Exercise goal —
Lay out the lines below as a JSON list of strings, one string per line, omitting blank lines and leaving the pictures out of the answer.

[Begin Data excerpts]

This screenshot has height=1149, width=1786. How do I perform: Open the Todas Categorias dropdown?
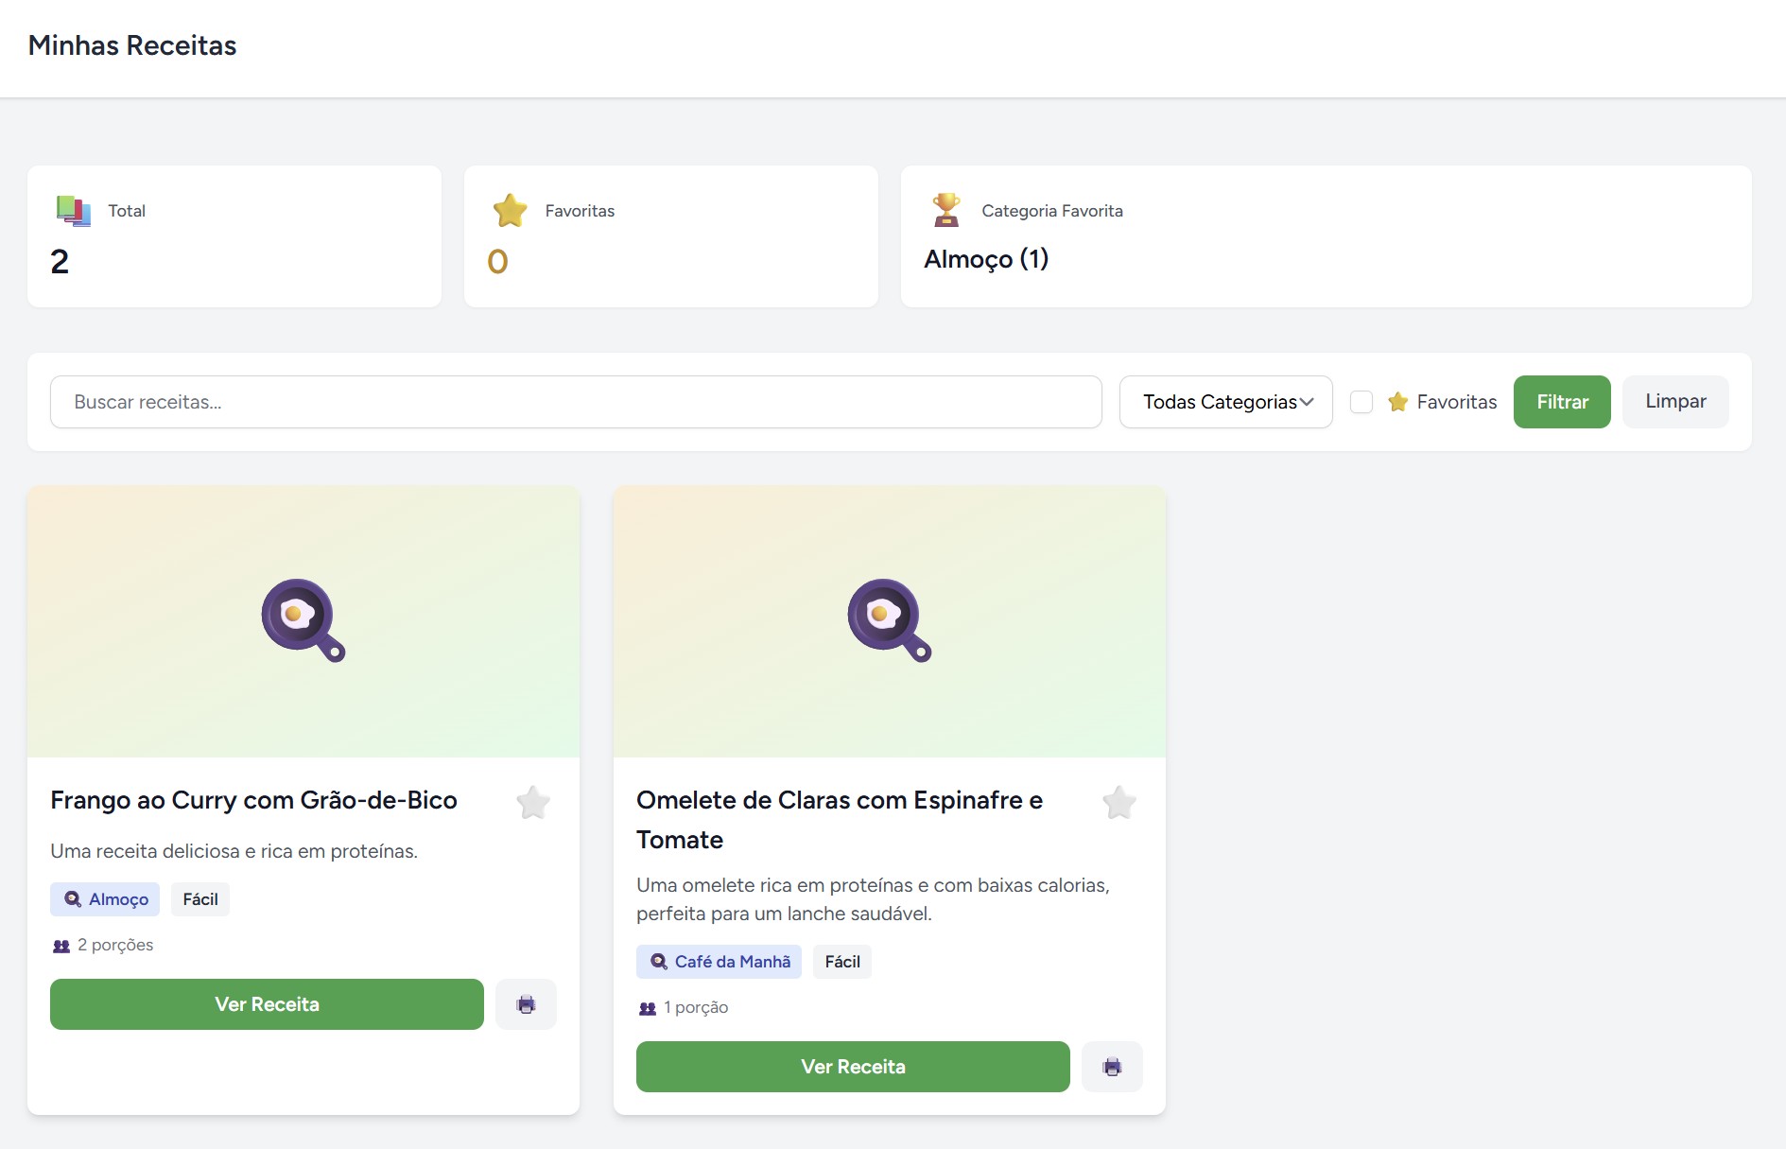[1225, 402]
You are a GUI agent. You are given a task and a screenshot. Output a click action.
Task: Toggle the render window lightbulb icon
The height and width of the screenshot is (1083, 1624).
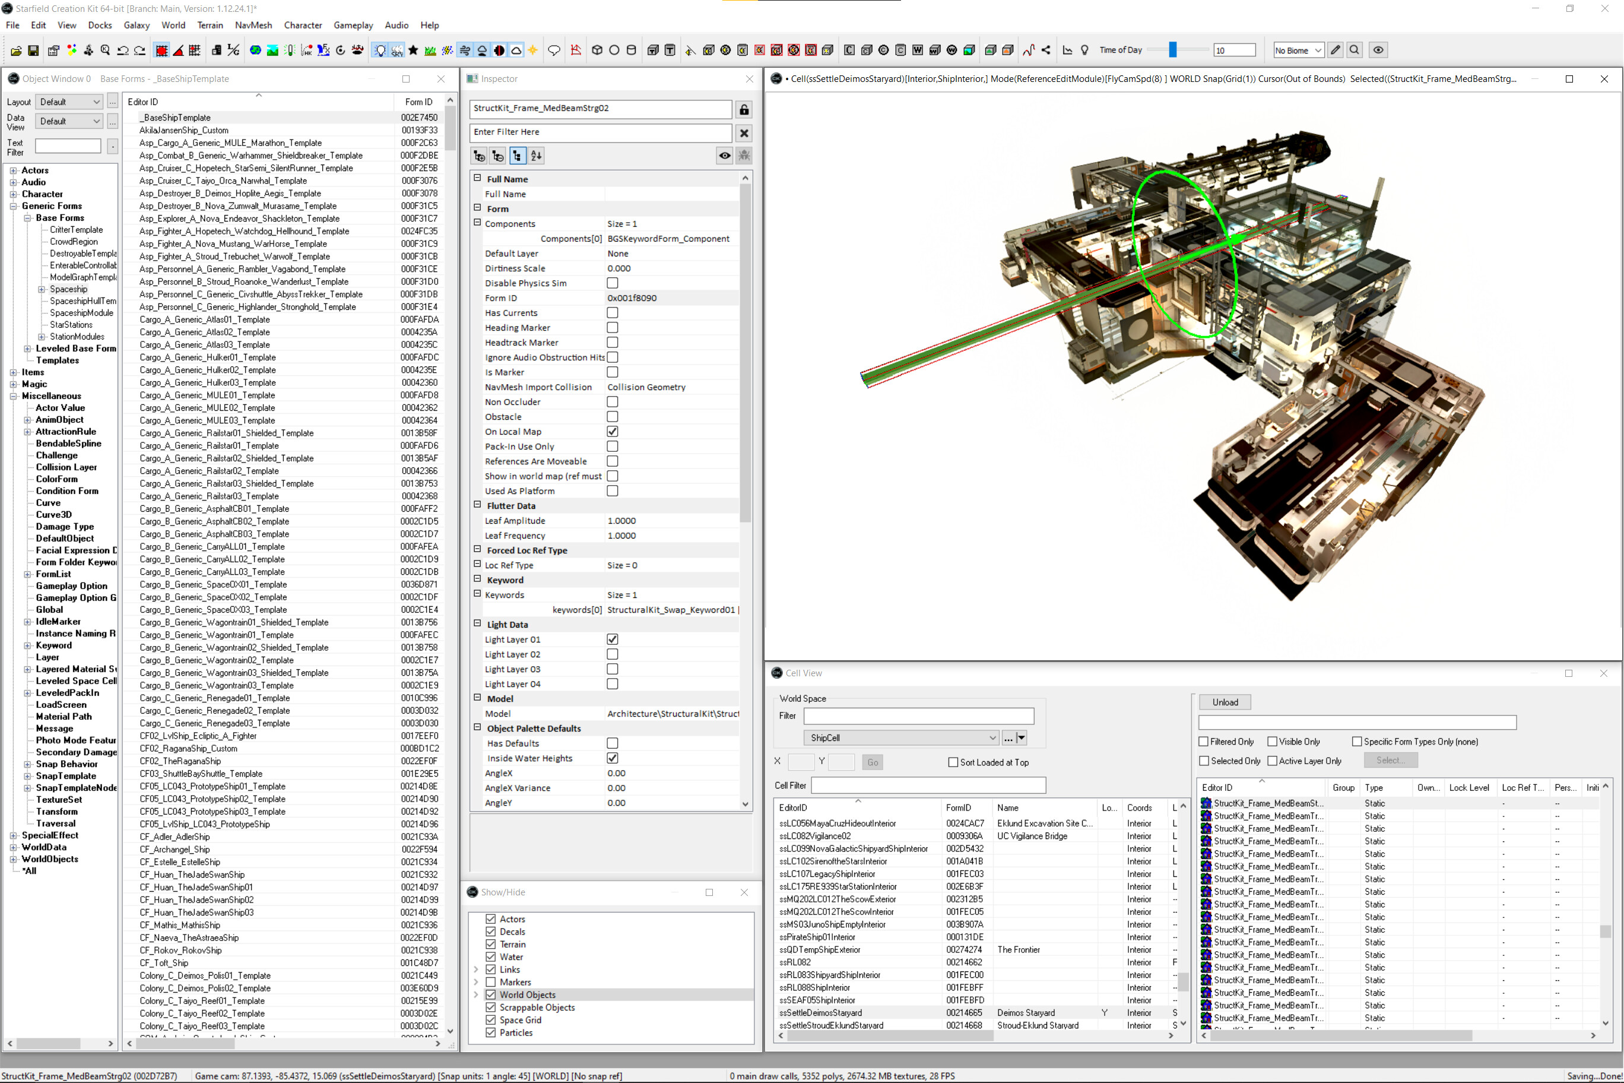(380, 50)
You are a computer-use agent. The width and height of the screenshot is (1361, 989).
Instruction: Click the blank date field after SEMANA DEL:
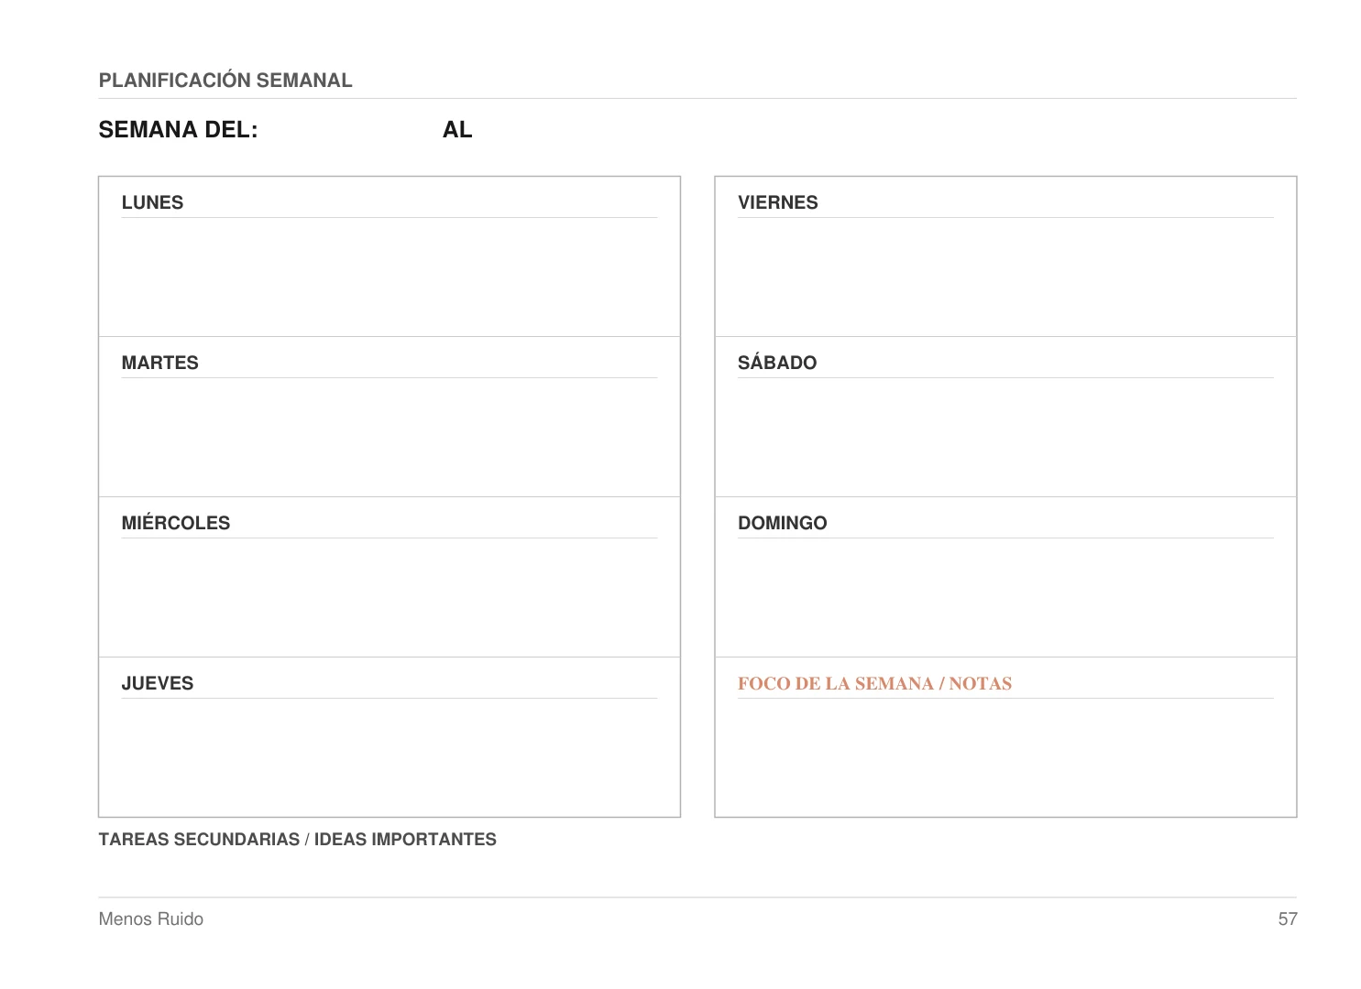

[End Data excerpts]

Finished task —
[
  "This screenshot has height=1149, width=1786. How do I perform: Open the Todas Categorias dropdown?",
  "[1225, 402]",
  "You are a GUI agent. You are given a task and a screenshot. Output a click action.",
  "Task: Toggle the render window lightbulb icon",
  "The height and width of the screenshot is (1083, 1624).",
  "(380, 50)",
  "You are a computer-use agent. The width and height of the screenshot is (1361, 989).",
  "Instruction: Click the blank date field after SEMANA DEL:"
]